"Oh, Ley, Ley—but tell me!"

"There is so little to tell," he said, wearily. "I cannot tell you all. This will suffice, that to-night I expected and hoped to have been able to call her my wife, instead—well, you see, I am sitting here!"

"Your wife?" she murmured. "Stella Etheridge your wife. Was that—that wise, Ley?"

"Wise! What have I to do with wisdom?" he retorted. "I loved her—loved her passionately, madly, as I never, nor shall ever, love another woman! Heaven help me, I love her now! Don't you see that is the worst part of it. I know, as surely as I am sitting here, that my life has gone. It has gone to pieces on the rocks like a goodly ship, and there is an end of it!"

There was silence for a moment, then she spoke, and, woman-like, her thoughts were of the woman.
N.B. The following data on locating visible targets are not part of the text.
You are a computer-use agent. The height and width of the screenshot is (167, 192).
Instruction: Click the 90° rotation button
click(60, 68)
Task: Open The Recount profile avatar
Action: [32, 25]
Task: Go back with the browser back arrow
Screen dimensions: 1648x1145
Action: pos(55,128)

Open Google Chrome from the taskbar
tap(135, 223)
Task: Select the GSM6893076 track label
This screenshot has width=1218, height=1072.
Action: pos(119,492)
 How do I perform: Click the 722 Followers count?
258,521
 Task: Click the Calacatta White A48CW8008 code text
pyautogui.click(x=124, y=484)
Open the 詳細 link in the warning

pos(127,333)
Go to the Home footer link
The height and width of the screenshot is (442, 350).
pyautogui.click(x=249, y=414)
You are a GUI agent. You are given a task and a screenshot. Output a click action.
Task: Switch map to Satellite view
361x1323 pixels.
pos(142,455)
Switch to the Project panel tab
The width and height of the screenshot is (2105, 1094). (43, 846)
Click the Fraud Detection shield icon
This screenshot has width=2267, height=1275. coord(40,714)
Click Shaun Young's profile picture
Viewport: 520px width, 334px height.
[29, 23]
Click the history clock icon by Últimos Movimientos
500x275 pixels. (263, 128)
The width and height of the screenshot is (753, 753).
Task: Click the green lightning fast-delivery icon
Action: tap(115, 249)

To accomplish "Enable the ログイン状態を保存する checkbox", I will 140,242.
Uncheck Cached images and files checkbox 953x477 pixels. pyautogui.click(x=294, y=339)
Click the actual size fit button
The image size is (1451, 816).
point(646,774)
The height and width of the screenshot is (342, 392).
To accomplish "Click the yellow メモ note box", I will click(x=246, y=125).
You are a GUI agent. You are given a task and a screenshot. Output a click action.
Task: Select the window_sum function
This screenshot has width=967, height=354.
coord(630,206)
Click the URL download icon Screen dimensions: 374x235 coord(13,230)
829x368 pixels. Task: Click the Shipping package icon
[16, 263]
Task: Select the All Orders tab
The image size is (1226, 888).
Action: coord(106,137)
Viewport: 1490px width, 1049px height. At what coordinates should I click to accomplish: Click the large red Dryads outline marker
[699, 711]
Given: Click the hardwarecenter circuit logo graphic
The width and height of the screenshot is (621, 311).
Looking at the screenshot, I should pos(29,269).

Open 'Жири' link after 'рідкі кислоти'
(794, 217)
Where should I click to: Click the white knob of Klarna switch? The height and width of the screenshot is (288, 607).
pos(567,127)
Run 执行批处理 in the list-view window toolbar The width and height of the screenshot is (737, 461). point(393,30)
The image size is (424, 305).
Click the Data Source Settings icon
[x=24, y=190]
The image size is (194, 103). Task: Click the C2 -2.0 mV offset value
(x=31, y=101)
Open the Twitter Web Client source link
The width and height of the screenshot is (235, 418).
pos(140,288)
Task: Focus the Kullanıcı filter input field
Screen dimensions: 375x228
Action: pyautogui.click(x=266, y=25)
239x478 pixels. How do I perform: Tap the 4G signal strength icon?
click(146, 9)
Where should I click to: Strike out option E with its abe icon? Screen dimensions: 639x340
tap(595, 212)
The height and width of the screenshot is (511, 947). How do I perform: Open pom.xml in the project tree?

"But she, Ley? How is it with her?"

He laughed again, and the gentle girl shuddered.

"Don't Ley," she murmured.

"She will be all right," he said. "Women are made like that—all excepting one," and he touched her dress.

"And yet—and yet," she murmured, troubled and sorrowful, "now I look back I am sure that she loved you, Ley! I remember her face, the look of her eyes, the way she spoke your name. Oh, Ley, she loved you!"